──────── Extract provided

-By Dan Scott
Every taxpayer needs to brace themselves for the coming porkfest of the 2009 transportation budget with it’s associated earmarks. Liberals will be pushing mass transit as the PC solution to our energy problems. Please, before you, the taxpayer, are forced to fork over yet billions more dollars down the pork hole demand that Congress address the basic problems of the existing mass transit systems. The problem with mass transit in a nutshell is in most cases it is not more energy efficient than a car and those few that are, are not cost effective given the huge subsidies to compete with the automobile.
http://www.cato.org/pub_display.php?pub_id=8746
http://www.reason.org/commentaries/balaker_20070128.shtml
Enough of liberal gold plated boondoggles costing the taxpayer billions of dollars on the false premise that if you can stuff enough people in the same space you’ll use less energy and it will be cost effective. Again, very few light and heavy rail systems in the US use less energy per passenger mile than a car and those very few that do are massively subsidized to the point a car is still more cost effective. All other metro areas that use mass transit actually use more fuel to transport people than if they took a car. The reason is utilization rates vary from hour to hour during the day. Running a huge operation with empty buses and trains during off hours more than gobbles up any savings that might be achieved during rush hours. The only thing that hinders individuals from making their own energy efficient and cost effective decisions in transportation is the refusal of city planners to allow the building of parking garages, they intentionally created the lack of parking in cities to push public transportation in the misguided belief that they not the public would be making the most enlightened decisions. We call that hubris, and it’s also called creating a problem to take the credit for solving it.

────────────────

:: Given instruction a ::
Report how many lines in the rows below contain the string "favorites", giving only the number.

──────── Input

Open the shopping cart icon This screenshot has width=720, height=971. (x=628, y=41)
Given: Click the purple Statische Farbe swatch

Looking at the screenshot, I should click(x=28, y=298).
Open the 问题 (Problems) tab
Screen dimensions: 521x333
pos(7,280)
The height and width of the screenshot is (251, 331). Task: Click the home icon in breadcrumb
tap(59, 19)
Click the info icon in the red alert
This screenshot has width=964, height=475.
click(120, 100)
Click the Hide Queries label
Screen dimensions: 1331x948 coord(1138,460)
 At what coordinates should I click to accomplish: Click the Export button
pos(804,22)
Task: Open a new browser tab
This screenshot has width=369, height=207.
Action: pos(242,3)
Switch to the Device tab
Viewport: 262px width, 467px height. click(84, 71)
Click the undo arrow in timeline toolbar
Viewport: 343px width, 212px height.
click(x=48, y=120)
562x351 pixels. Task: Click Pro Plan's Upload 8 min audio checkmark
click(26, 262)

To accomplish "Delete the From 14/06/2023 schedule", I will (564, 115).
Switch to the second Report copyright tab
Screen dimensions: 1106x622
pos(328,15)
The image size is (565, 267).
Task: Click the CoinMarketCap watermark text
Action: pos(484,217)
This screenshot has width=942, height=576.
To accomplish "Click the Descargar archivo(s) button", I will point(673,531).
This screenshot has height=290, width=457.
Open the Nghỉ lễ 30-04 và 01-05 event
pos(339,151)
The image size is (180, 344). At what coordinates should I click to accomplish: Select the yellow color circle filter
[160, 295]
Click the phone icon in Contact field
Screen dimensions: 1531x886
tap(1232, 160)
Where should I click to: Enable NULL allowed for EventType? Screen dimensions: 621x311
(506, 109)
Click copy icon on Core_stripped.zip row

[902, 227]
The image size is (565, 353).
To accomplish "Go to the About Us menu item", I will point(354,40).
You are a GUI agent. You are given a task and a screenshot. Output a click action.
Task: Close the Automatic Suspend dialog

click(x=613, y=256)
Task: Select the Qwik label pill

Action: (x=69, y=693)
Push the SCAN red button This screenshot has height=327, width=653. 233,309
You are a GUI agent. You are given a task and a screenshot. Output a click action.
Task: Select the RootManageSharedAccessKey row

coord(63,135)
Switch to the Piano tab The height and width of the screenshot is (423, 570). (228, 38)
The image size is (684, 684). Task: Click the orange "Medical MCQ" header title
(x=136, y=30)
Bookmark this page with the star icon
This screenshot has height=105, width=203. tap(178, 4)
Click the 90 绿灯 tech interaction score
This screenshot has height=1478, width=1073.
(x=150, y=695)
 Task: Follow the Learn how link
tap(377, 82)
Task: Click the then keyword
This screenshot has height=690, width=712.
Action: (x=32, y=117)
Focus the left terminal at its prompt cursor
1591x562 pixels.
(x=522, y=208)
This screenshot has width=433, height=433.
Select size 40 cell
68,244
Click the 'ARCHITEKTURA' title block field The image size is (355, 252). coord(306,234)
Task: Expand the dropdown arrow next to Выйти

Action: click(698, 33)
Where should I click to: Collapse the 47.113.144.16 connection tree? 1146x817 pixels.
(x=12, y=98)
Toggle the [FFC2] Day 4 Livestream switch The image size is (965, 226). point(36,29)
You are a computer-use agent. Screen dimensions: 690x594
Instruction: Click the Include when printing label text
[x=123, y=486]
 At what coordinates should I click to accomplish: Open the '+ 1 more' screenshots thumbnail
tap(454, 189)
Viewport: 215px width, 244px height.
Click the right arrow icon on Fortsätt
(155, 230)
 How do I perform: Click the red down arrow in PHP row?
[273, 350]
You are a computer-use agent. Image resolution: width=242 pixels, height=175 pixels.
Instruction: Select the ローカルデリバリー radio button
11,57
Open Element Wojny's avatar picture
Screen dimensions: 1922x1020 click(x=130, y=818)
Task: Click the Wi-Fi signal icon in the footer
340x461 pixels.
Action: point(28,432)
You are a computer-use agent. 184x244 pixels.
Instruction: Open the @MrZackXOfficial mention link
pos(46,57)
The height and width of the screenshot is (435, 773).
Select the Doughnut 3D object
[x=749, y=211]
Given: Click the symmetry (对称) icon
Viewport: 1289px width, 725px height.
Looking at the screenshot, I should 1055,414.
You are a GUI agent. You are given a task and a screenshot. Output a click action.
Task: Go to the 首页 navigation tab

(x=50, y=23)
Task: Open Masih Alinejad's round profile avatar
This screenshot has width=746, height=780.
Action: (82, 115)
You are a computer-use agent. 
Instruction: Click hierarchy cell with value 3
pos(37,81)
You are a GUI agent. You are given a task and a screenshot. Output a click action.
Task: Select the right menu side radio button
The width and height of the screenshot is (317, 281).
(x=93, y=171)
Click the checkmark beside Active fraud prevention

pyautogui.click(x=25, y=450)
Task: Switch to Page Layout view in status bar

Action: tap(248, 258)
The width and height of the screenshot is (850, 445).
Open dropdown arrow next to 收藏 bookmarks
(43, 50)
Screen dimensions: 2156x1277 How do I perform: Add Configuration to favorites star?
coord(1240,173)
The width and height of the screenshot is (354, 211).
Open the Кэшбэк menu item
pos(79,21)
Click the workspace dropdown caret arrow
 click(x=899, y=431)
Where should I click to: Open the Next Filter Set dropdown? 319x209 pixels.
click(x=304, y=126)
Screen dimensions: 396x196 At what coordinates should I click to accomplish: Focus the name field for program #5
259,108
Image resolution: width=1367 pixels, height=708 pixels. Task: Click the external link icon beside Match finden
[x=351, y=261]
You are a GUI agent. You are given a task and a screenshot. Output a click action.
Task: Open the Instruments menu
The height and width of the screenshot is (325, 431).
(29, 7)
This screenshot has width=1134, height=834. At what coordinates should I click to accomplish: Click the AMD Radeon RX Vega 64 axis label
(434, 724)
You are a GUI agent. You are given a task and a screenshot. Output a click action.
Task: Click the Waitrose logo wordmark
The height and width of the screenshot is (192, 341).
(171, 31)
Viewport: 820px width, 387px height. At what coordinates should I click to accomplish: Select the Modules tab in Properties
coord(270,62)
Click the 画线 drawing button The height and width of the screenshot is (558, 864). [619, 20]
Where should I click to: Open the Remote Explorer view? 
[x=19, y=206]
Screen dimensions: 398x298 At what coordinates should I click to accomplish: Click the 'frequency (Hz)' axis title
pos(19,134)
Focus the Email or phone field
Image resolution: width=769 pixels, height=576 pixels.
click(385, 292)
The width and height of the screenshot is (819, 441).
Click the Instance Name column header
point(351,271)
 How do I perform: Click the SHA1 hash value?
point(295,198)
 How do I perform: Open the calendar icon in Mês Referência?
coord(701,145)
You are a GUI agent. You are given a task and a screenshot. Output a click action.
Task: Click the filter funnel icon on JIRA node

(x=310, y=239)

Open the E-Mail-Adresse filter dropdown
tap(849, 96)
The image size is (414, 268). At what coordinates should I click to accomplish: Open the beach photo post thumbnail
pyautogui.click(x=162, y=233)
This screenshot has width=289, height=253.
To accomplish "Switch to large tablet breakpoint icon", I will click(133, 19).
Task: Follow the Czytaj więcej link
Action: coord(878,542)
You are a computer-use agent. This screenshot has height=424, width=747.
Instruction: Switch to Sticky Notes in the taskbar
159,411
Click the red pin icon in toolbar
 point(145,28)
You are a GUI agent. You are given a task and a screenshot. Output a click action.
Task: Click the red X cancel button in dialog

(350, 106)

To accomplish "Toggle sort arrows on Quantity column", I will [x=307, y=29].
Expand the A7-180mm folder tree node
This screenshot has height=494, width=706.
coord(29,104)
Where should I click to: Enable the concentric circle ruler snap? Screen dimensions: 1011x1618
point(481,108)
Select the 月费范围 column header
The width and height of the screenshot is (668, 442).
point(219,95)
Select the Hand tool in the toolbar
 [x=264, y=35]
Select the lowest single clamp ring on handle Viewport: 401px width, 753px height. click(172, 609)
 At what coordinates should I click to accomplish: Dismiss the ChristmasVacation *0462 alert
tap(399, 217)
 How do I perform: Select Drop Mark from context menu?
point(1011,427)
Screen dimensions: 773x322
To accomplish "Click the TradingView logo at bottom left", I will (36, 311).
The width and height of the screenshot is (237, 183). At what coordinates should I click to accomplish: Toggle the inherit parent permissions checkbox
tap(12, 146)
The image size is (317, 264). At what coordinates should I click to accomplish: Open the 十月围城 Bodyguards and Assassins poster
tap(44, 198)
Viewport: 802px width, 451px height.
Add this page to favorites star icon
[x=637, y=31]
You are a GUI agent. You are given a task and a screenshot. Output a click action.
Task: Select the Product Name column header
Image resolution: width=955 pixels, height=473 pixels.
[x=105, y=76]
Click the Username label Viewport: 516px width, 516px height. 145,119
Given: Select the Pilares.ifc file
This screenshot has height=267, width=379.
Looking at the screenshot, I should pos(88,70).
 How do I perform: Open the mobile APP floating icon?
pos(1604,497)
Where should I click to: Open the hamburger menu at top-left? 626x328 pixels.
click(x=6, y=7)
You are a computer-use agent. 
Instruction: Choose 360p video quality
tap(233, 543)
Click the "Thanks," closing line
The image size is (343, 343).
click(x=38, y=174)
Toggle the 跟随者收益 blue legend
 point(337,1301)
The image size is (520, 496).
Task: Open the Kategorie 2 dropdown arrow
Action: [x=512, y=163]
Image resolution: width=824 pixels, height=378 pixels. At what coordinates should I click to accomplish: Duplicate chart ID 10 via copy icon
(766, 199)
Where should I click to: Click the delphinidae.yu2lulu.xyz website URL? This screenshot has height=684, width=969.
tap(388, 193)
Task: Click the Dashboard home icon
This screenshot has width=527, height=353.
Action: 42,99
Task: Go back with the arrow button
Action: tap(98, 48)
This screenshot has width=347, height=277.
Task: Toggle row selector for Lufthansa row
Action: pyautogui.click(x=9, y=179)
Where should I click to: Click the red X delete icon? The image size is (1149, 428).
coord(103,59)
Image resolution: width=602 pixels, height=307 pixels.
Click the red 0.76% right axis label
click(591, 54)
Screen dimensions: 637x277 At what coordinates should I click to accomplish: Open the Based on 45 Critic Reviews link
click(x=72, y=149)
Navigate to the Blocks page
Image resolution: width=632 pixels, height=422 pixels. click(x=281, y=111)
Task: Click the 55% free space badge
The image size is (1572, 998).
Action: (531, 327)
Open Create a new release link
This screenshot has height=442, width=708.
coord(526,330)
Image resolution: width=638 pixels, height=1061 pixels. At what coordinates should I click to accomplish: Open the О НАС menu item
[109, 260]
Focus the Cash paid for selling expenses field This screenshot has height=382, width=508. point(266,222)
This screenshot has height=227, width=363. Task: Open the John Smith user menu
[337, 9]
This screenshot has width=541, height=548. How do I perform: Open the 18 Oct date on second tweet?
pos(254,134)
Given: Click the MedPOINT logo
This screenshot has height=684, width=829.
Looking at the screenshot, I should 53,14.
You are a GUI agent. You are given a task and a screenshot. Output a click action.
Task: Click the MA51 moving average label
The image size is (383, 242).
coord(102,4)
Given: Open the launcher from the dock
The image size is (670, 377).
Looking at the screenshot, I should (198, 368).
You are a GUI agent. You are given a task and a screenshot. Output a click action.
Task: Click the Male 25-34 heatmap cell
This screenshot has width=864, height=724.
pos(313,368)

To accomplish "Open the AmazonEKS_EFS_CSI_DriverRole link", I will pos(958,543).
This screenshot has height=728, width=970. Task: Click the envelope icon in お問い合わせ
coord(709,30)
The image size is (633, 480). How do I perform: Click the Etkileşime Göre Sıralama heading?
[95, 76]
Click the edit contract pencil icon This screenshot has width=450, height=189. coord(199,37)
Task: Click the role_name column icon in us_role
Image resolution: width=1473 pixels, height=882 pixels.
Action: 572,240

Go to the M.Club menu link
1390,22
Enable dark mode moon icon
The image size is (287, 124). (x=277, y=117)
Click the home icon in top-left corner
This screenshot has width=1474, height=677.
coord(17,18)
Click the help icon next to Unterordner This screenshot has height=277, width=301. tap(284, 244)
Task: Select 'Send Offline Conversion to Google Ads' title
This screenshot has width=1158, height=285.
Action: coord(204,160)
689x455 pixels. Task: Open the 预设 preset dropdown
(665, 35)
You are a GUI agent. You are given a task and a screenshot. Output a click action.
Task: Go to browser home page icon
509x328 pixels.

────────────────

:: Given instruction b ::
Transcribe the part of the mass transit essay above from "-By Dan Scott" up to and including "with the automobile.".

:: Complete answer a ::
2

:: Complete answer b ::
-By Dan Scott
Every taxpayer needs to brace themselves for the coming porkfest of the 2009 transportation budget with it’s associated earmarks. Liberals will be pushing mass transit as the PC solution to our energy problems. Please, before you, the taxpayer, are forced to fork over yet billions more dollars down the pork hole demand that Congress address the basic problems of the existing mass transit systems. The problem with mass transit in a nutshell is in most cases it is not more energy efficient than a car and those few that are, are not cost effective given the huge subsidies to compete with the automobile.